⟨

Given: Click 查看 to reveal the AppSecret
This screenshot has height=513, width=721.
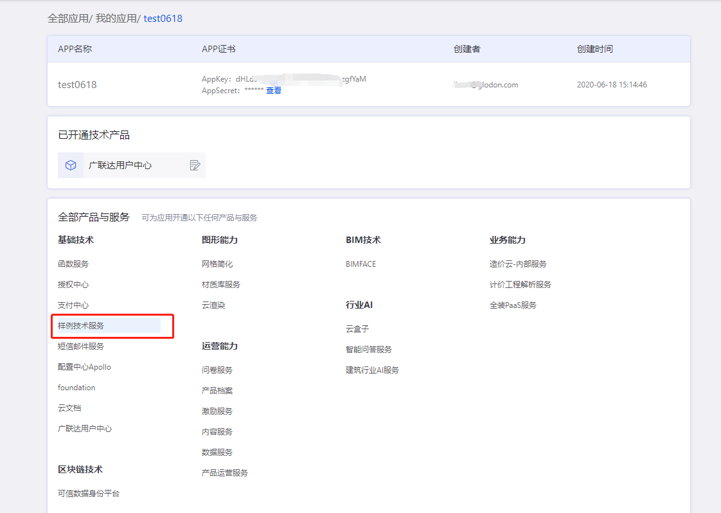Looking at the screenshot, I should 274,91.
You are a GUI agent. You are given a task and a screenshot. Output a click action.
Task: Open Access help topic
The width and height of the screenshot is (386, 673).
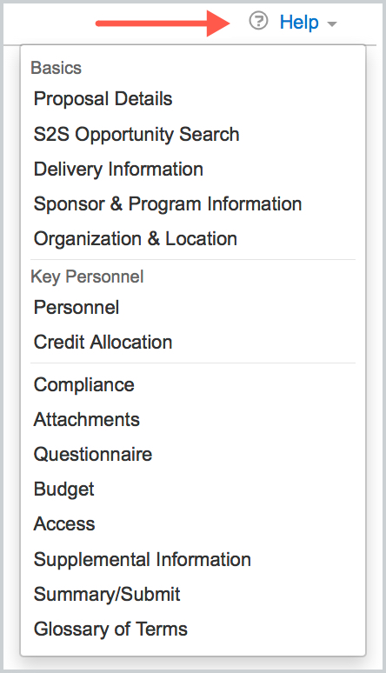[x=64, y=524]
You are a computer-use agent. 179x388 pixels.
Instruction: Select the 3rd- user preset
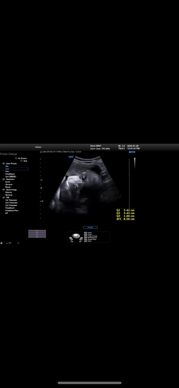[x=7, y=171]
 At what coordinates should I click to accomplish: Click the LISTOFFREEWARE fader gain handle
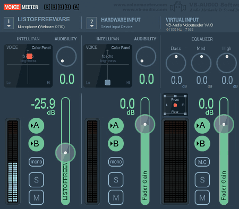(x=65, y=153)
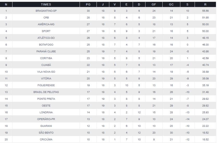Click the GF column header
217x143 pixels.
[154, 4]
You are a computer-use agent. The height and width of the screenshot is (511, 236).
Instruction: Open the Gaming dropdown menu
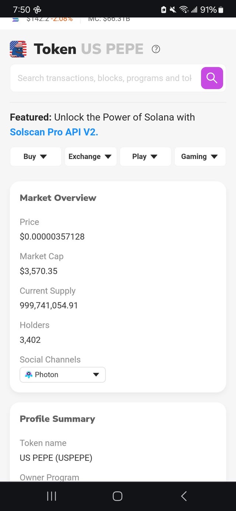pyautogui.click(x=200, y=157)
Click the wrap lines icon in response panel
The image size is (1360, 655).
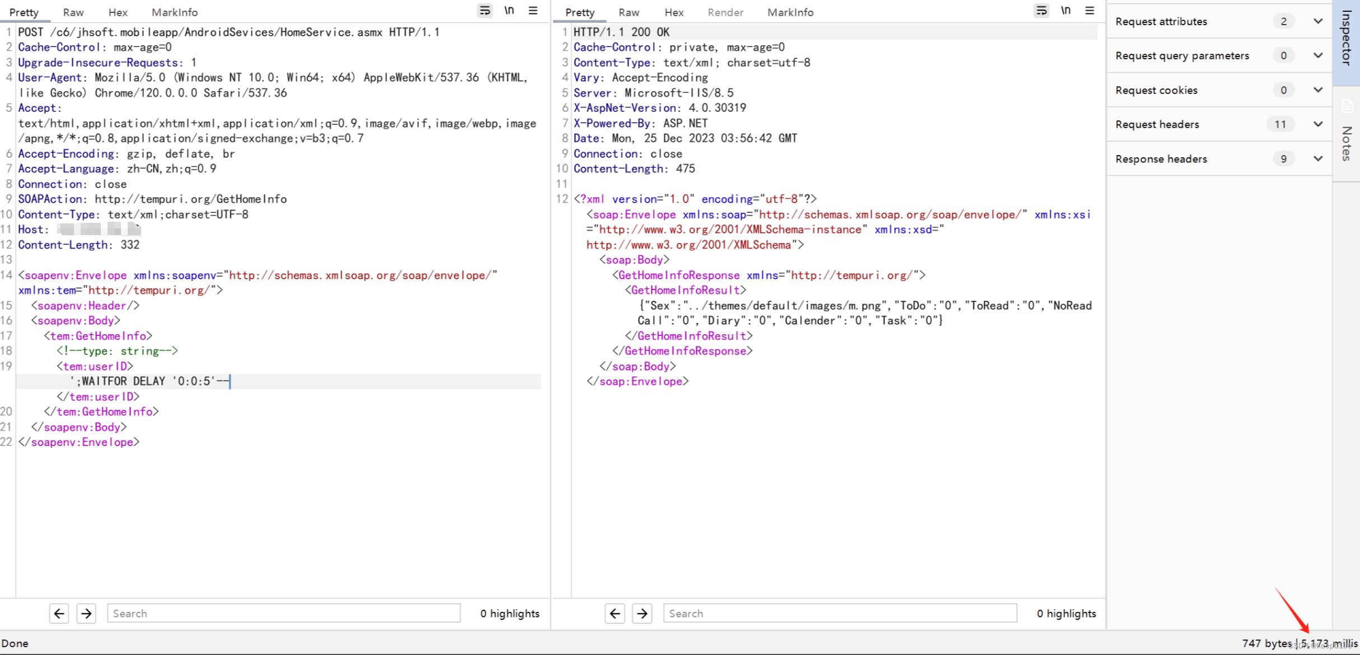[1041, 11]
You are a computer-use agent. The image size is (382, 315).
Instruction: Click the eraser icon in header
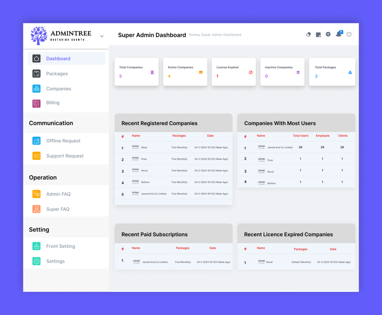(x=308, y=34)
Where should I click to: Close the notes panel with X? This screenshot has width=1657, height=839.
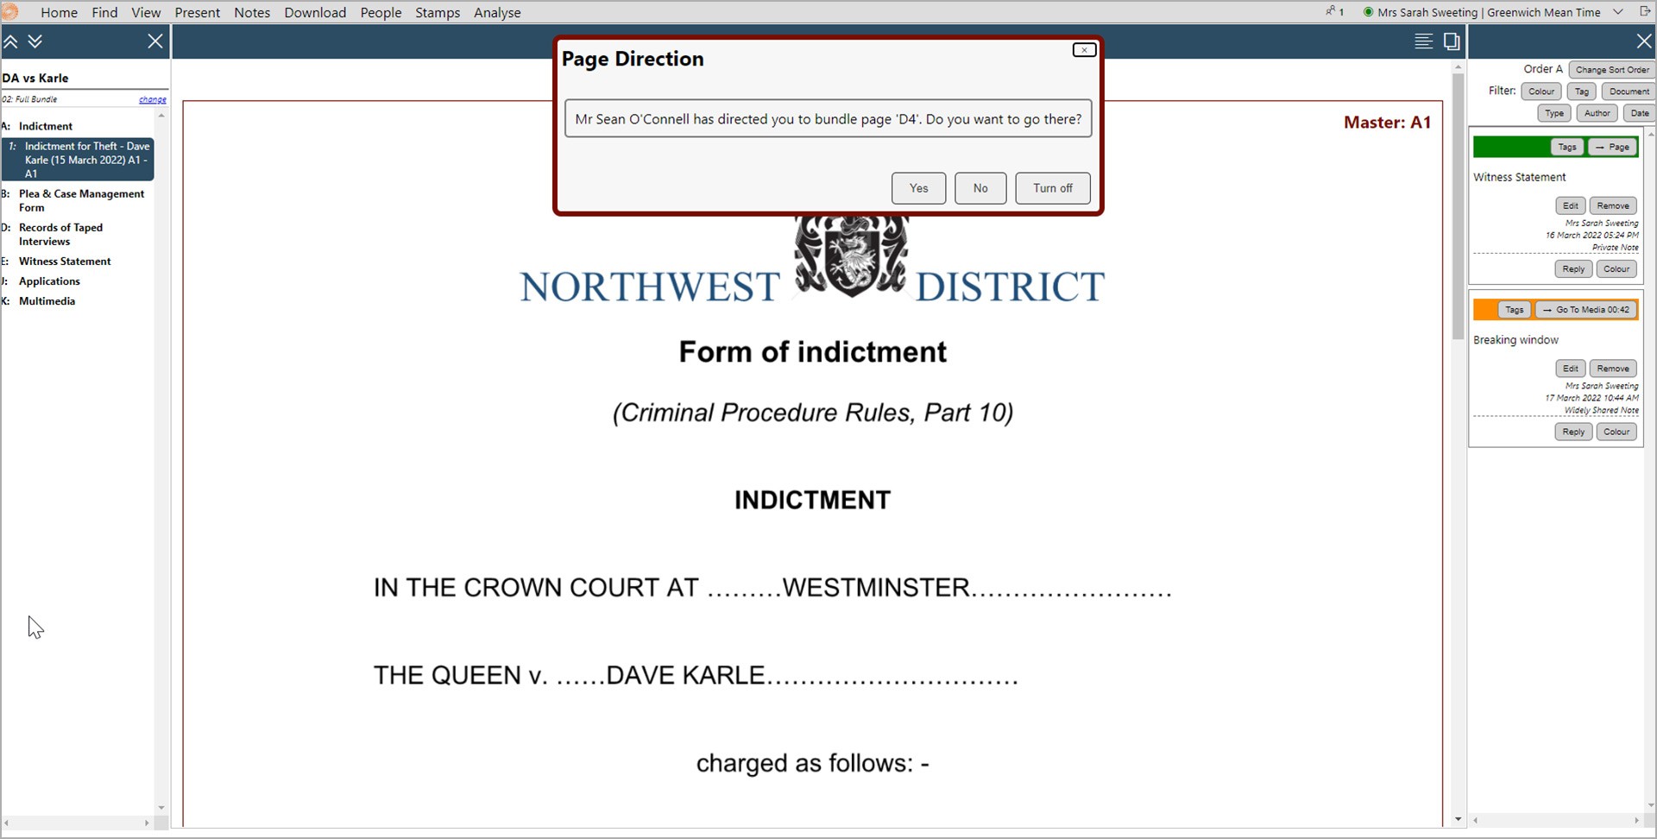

⟩
⟨

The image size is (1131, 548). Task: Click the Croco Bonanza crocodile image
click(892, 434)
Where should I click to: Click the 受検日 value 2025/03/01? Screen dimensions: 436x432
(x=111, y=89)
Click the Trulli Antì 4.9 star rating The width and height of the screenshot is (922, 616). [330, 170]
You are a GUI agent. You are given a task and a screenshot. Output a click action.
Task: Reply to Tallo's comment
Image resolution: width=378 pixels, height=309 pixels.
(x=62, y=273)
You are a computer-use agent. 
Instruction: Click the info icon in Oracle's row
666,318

⟩
⟨

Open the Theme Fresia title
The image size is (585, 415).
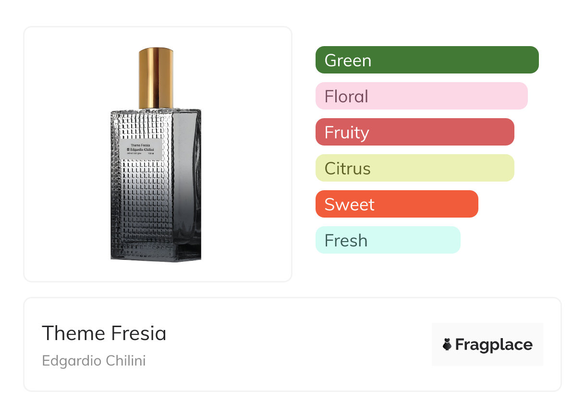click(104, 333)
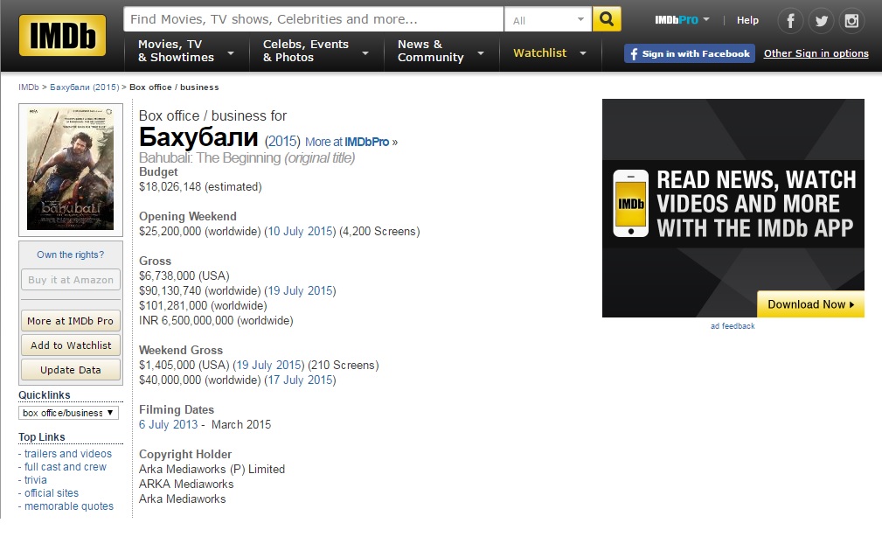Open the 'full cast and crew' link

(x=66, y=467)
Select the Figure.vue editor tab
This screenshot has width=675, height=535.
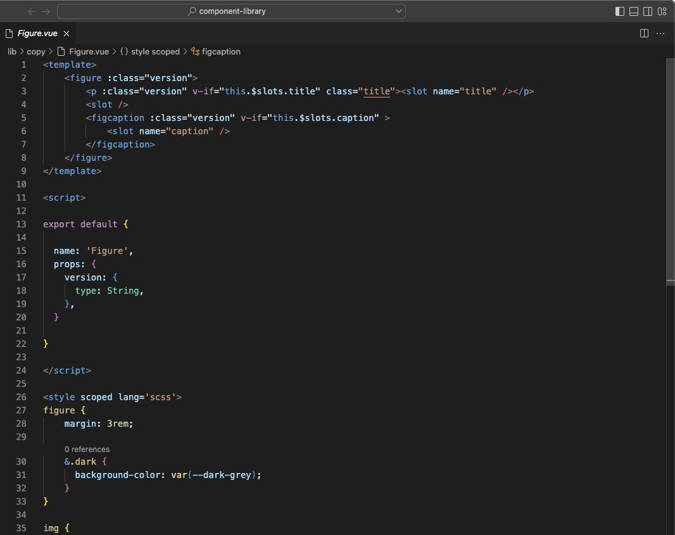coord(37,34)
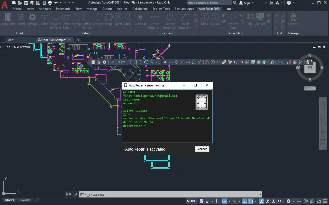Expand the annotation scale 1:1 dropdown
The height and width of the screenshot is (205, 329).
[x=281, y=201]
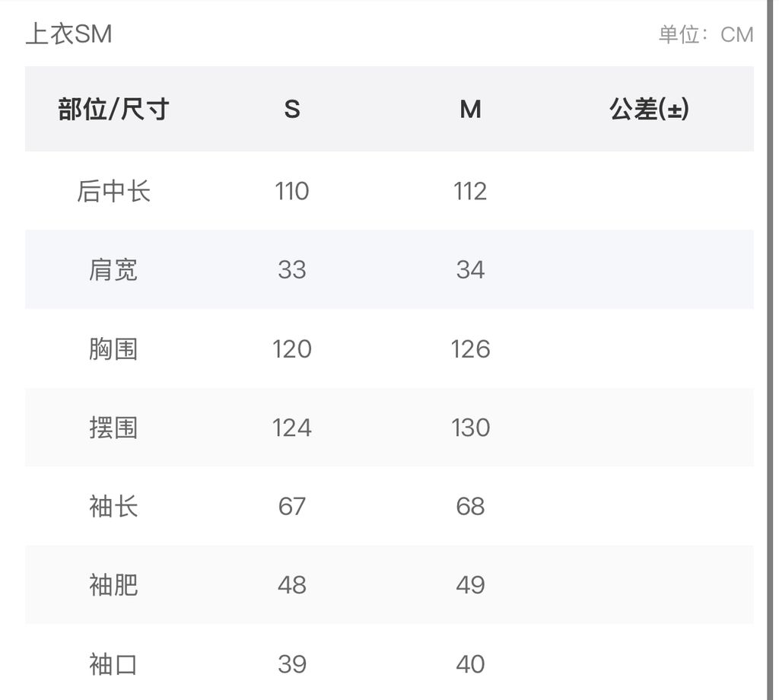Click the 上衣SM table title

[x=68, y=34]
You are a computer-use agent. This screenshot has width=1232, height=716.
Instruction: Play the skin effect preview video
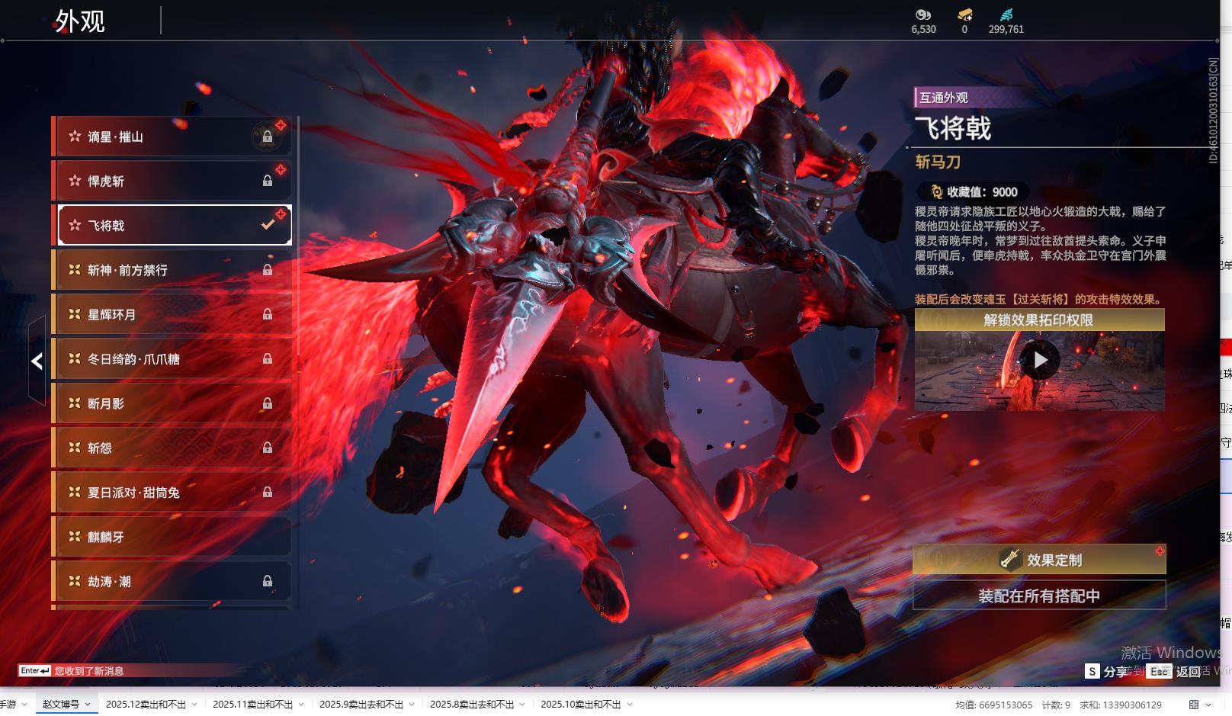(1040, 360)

⟩

-- Action item --
Respond with the exact lines above running from the one containing "Given: Click 查看 to reveal the AppSecret" to the one containing "Task: Open Access help topic", both ends kept and no pictures included.

-- Answer to the exercise --
Given: Click 查看 to reveal the AppSecret
This screenshot has height=513, width=721.
Looking at the screenshot, I should 274,91.
You are a GUI agent. You are given a task and a screenshot. Output a click action.
Task: Open Access help topic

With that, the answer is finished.